How to complete this task: From the line containing "Save my name, email, and" down to the final line of the entries below, quote every line verbatim. Exclude pictures.

Stored data:
○ ○ ○ ○ ○

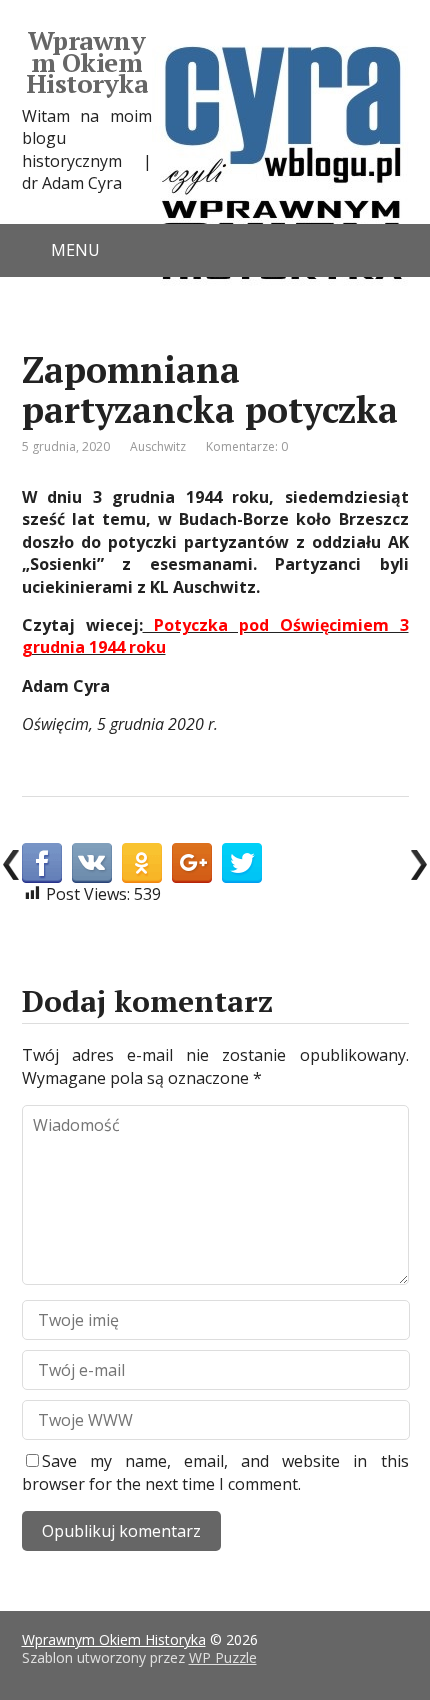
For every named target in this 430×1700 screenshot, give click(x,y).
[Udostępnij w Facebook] (42, 863)
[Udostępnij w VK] (92, 863)
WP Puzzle (223, 1657)
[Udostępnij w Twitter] (242, 863)
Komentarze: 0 (247, 446)
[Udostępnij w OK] (142, 863)
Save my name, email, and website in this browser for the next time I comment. (215, 1472)
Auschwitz (158, 446)
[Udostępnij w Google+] (192, 863)
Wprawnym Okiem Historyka (86, 62)
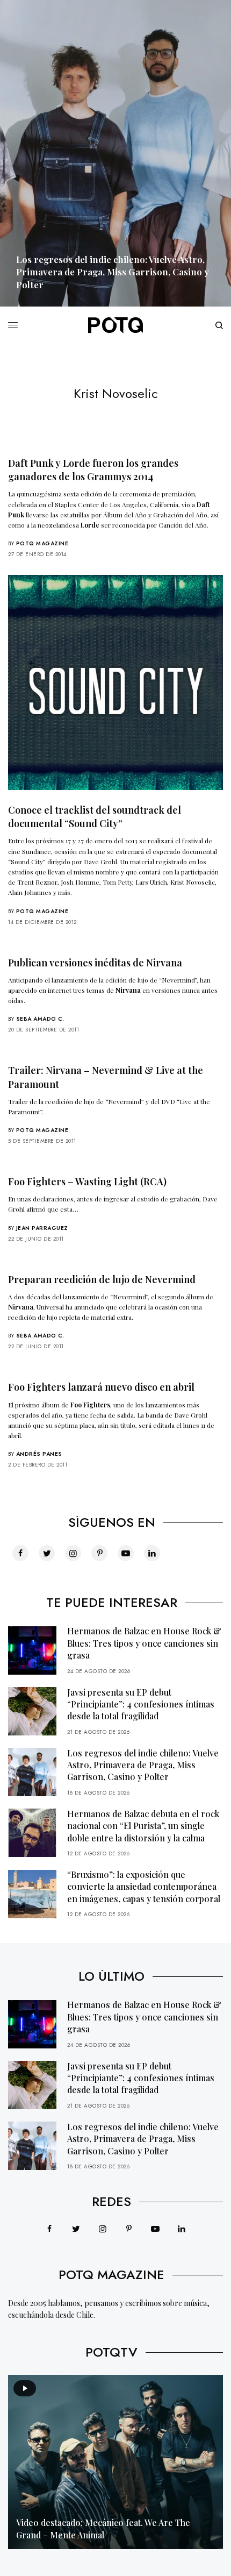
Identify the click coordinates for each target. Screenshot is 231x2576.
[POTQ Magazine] (115, 325)
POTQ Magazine (42, 543)
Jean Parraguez (42, 1228)
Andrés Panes (39, 1454)
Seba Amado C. (40, 1019)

○ ○ ○ ○ ○

Response to this task:
Save my name, email, and website in this browser for the next time I comment. (215, 1472)
Auschwitz (158, 446)
[Udostępnij w Google+] (192, 863)
Wprawnym Okiem Historyka (86, 62)
Identify the click coordinates for each target. Screenshot is 231x2576.
[POTQ Magazine] (115, 325)
POTQ Magazine (42, 543)
Jean Parraguez (42, 1228)
Andrés Panes (39, 1454)
Seba Amado C. (40, 1019)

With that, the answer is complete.